É impressionante a nossa identidade de pontos de vista, diz Erja. Ela e Mika se casaram depois do GP do Canadá, em junho, mas há alguns anos viviam juntos. Ele é muito sensível, honesto, sempre diz o que pensa, conta Erja, que nunca deixa de ir a um GP. Tudo começou entre os dois quando o piloto da McLaren foi a uma festa na casa de um amigo em Mônaco, no meio da temporada de 1995.
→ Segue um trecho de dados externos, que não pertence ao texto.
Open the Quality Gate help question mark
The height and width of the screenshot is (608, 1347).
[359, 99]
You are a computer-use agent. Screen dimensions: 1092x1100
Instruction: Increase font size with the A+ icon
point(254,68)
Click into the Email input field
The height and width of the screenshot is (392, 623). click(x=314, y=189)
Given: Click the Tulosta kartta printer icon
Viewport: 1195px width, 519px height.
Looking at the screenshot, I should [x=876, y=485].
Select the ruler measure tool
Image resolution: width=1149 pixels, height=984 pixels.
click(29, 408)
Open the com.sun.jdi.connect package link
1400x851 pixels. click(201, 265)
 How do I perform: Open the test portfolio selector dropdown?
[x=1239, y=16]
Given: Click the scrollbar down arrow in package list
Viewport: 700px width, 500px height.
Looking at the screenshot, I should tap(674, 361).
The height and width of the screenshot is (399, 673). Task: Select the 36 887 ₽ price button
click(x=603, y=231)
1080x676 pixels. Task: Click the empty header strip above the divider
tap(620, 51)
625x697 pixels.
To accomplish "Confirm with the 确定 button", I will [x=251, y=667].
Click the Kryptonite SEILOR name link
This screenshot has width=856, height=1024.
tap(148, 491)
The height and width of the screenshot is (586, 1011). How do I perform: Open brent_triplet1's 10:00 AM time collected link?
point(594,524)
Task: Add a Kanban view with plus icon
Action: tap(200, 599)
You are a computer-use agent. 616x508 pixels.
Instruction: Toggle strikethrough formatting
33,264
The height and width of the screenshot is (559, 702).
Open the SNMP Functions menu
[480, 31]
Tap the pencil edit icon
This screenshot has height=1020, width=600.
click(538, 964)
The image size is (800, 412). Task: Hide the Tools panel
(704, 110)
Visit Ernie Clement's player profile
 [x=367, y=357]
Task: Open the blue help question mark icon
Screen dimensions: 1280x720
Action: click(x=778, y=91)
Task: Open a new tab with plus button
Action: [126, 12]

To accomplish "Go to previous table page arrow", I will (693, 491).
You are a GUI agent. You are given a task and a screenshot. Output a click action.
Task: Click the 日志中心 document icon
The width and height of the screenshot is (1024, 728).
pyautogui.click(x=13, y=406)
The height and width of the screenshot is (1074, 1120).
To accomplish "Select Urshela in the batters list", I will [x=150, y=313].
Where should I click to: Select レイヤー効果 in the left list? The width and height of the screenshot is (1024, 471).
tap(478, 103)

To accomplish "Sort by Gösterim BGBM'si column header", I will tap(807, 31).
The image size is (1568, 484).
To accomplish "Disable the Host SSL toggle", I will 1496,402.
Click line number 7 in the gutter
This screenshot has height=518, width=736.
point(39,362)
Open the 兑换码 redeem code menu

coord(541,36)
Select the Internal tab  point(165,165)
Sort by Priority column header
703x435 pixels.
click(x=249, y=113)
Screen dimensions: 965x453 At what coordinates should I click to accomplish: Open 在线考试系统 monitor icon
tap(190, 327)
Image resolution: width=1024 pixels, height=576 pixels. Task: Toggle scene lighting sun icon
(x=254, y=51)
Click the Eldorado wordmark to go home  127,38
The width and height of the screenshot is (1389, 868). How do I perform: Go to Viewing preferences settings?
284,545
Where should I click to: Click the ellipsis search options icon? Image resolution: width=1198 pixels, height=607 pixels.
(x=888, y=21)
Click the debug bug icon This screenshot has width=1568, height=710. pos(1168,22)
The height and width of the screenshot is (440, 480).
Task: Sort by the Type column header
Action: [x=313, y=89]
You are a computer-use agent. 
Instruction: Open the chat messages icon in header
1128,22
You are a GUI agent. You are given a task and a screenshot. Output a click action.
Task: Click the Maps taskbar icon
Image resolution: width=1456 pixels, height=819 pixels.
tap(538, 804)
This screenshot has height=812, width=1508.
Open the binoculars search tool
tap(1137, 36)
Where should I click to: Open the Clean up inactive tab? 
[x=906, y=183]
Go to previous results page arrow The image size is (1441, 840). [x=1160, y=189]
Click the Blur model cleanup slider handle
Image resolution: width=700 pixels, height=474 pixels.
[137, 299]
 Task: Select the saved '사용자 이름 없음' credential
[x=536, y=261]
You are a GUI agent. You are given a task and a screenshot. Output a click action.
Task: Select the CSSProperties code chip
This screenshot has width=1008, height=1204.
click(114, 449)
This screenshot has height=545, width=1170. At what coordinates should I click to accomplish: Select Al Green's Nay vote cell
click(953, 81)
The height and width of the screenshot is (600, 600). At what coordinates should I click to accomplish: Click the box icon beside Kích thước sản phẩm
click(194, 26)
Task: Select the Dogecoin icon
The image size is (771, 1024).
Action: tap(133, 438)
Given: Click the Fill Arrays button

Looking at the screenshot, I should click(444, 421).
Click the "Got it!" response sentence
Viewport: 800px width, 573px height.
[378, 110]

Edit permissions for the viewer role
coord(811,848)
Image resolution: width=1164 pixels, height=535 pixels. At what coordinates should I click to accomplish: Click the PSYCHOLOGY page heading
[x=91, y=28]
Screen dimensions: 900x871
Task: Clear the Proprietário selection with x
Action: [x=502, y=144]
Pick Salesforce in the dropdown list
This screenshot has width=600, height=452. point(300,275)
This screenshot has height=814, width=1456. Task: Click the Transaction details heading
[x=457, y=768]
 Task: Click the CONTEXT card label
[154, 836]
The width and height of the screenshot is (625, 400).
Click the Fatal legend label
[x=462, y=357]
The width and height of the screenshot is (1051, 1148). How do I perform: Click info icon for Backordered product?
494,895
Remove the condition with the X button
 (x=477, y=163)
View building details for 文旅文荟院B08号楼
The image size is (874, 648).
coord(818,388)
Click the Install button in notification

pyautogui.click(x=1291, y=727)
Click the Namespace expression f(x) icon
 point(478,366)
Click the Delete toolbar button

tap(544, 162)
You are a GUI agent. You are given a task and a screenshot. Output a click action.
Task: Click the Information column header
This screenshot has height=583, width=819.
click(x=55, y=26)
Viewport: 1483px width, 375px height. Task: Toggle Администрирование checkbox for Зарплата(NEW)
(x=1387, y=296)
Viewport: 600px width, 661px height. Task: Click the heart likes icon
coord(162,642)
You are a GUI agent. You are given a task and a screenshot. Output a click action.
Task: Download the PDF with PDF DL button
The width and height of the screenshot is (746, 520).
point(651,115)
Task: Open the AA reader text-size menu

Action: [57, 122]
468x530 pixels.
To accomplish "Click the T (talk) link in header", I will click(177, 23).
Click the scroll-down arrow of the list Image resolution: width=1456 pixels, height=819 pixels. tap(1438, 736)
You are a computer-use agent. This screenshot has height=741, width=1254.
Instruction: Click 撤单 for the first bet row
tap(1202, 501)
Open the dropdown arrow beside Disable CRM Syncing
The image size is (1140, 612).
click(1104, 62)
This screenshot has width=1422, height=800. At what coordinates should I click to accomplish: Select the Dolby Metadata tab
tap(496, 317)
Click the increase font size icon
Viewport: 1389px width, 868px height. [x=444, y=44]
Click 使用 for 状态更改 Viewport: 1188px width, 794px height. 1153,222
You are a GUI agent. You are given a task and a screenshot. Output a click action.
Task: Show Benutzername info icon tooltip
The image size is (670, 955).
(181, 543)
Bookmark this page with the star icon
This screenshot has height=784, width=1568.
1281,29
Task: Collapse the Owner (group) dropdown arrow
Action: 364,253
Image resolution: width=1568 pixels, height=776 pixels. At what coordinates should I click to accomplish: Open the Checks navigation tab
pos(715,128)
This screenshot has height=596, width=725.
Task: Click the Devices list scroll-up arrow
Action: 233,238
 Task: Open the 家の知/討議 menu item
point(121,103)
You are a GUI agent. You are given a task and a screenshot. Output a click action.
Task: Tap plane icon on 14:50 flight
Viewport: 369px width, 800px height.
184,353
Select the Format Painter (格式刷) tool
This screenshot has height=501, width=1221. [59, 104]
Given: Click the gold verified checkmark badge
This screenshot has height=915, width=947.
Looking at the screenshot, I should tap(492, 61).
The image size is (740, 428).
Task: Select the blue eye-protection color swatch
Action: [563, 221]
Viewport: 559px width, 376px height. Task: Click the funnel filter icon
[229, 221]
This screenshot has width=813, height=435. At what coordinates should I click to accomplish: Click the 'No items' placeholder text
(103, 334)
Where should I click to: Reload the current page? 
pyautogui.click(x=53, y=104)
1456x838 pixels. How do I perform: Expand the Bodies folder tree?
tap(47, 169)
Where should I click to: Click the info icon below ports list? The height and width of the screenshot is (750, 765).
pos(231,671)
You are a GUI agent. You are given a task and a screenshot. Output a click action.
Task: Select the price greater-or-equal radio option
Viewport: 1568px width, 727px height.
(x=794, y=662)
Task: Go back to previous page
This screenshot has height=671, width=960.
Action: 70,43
Erja, finlandesa como ele, morava em Nice, ao lado do Principado, onde era modelo, além de apresentar um programa de viagens na TV de seu país. A relação se tornou mais intensa depois que Erja largou suas atividades para ficar ao lado de Mika na Austrália, enquanto ele se recuperava do grave acidente sofrido nos treinos da prova de Adelaide. Com 37 anos, sete a mais que o marido, Erja até hoje é citada com frequência por Mika como fundamental na sua volta às pistas depois do coma na Austrália. Todo o lento e doloroso processo de recuperação teve o seu acompanhamento.
É nítida a gratidão do piloto a ela, recordando bastante o caso de Nigel Mansell. O piloto inglês mencionava sempre que podia que sua esposa vendera a casa que fora herança do pai para financiar o seu início de carreira no automobilismo.
A exemplo de Corinna, Erja não esconde sua irritação com a falta de privacidade do casal. Mika é propriedade pública no nosso país, diz. Regressar para a Finlândia não está em nossos planos. Eles residem em Mônaco.
Corinna e Schumacher já deixaram o Principado, onde segundo ela nem mesmo lá conseguia passear com os cachorros pelas ruas ou ir a um restaurante com o marido. Moram agora em Vufflens-le-Chateau, próximo a Genebra, na Suíça. O casamento (em agosto de 1995) e depois o nascimento de Gina Maria (em fevereiro do ano passado), me impuseram algumas restrições de deslocamento, fala Corinna, referindo-se a sua ausência em algumas etapas do campeonato.
Corinna tem mais experiência de autódromo que muitos pilotos. Antes de começar a namorar Schumacher, ela acompanhou a carreira de outro alemão nas pistas, Heinz-Harald Frentzen. A troca aconteceu quando Frentzen e Schumacher passaram a dividir o time da Mercedes no Mundial de Esporte-Protótipos, em 1991. Ela se nega a falar do assunto. Private (Privado), resume.
A esposa de Schumacher assume não se adaptar à forma de viver dos japoneses, daí seu desinteresse em, de modo geral, acompanhar Michael nas corridas disputadas no GP do Japão. Em 1995, quando ele conquistou o bicampeonato, Corinna não estava em Aida, no Sul do país. Corinna espera agora o segundo filho do casal.